ウェイターが運んできたのは、苺とクリームたっぷりのケーキ。ああ、美味しそう。彼の前にも同じ物が運ばれてきた。
「ラファエル様も甘い物食べられるんですか?」
彼は無言のまま、フォークを持っていた手をおろした。
「……私には似合わないですよね」
哀しそうにそう呟いたので、私は意味が分からず首を傾げた。
「似合わない?甘い物がですか?いや……私は学生時代にラファエル様から『貰ったけれど甘い物が苦手だから』と何度かお菓子をいただいたことがあったので、てっきりお嫌いなのだとばかり思っていただけです」
私はクリームを口に頬張りながら、疑問を聞いてみることにした。
「お、覚えてるんですか!?学生時代の私のこと」
彼は驚いたように急に大きな声を出したので、びっくりしてしまった。
「え?ええ、もちろん。図書館で勉強している時にお菓子をいただきました。むしろラファエル様が私なんかのことを覚えていらっしゃった方が驚きです」
こんな有名人に声をかけられて、忘れることはないだろう。逆に彼にとって私はその他大勢の一人だっただろうが。
「……恥ずかしいのですが、実は甘い物大好きなんです」
「ええ!?そうなんですか」
「はい。でも学生の時に……私が甘い物を食べていると、みんなからイメージと違うと言われてしまって。色々言われるのも面倒だから、なるべく外では食べないようにしていたんだ」
彼はしゅんと眉を下げて『甘い物が嫌い』と言った理由を教えてくれた。
「なんですかそれ!意味不明です」
「……え?」
「似合うとか似合わないとか意味がわかりません。ラファエル様が甘い物好きでもよろしいではありませんか!全然変じゃありません」
なんだか可哀想になってきた。私が貰っていたお菓子を、本当は彼は食べたかったんだ。それなのに食べられなかったなんて。

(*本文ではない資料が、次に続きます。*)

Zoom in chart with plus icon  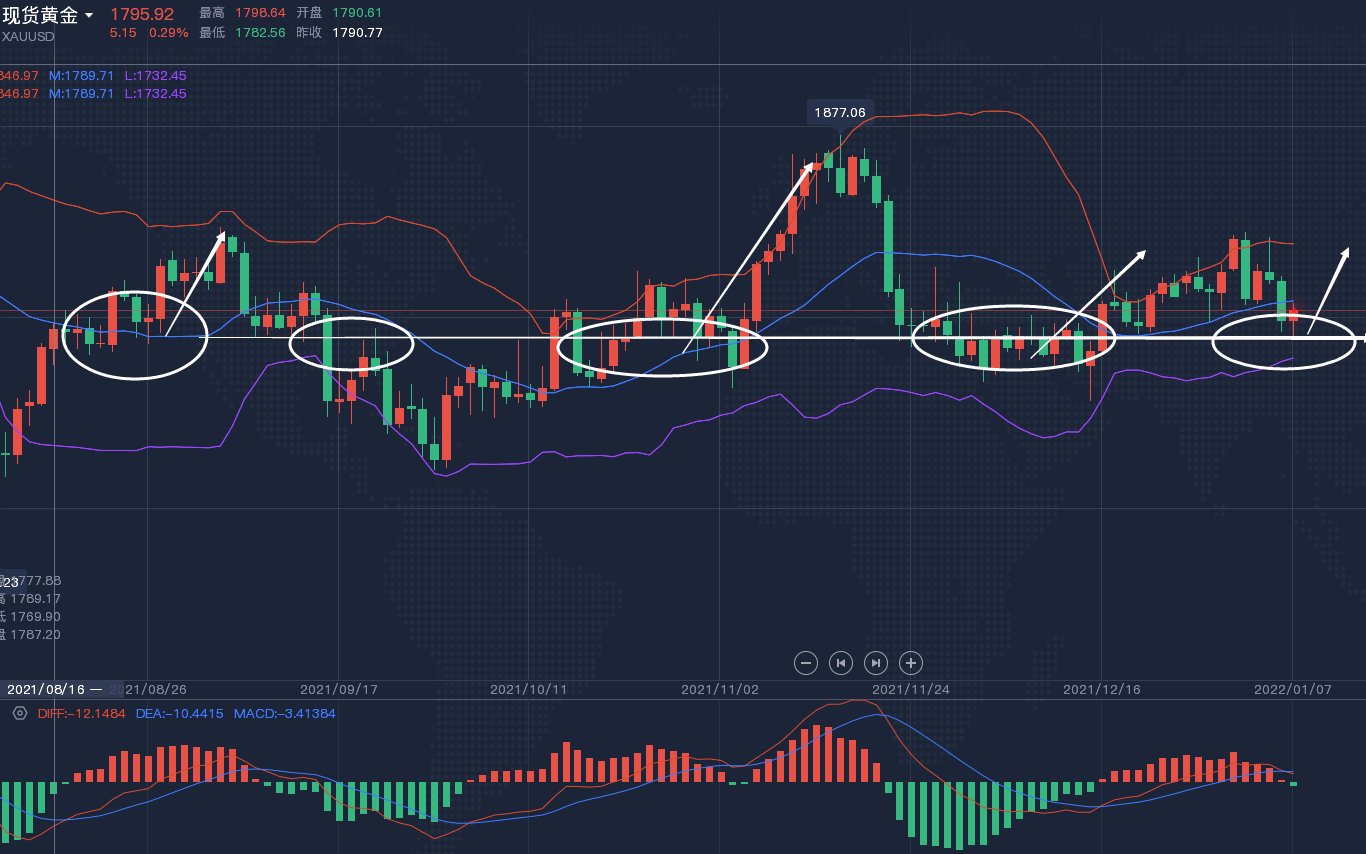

あれ?でも甘い物が好きなら、どうして一回目のデートの時にマフィンを食べて涙目になっていたんだろう?よくわからないな……
「ありがとう。そんなことを言ってくれるのは君だけだよ」
彼は眼を細めて、少し切ない顔をした。
「じゃあ今日は遠慮なくいっぱい食べましょう?あ、チョコレートケーキやマカロンもありますよ」
「ありがとう。じゃあ……色々頼んで半分ずつ食べるのはどうかな?」
「いいですね!」
そして追加のデザートを沢山頼んで、二人で分け合いながら美味しくいただいた。ラファエル様が嬉しそうにスイーツを食べている姿を見て、良かったなと思った。
「あー……美味しかったです」
「私も久々に甘い物をこんなに食べたよ。とても満足した」
「普段クールなラファエル様が、甘い物がお好きなんて可愛いですよ!そんなことで幻滅したり男らしくないと言う人の方がおかしいです」
彼は可愛いと言われて恥ずかしいのかポッと頬を染めた。ああ、この人の照れた顔はなんて綺麗なんだろう。
「か、可愛い……ですか。初めて言われました」
「ええ。私は可愛いラファエル様の方が、話しやすくて好きですわ」
クールで完璧な彼はなんだか近寄りがたくて、緊張してしまう。私は美しい物より可愛い物が好き。可愛いは正義だ。可愛いと何でも許せる。
彼はパクパクと口を開けたり閉じたりした後に「私も……す……です」何か呟いていたがよく聞こえなかった。
私が首を傾げると、彼はなんでもありませんと黙ってぐいっと紅茶を飲み干していた。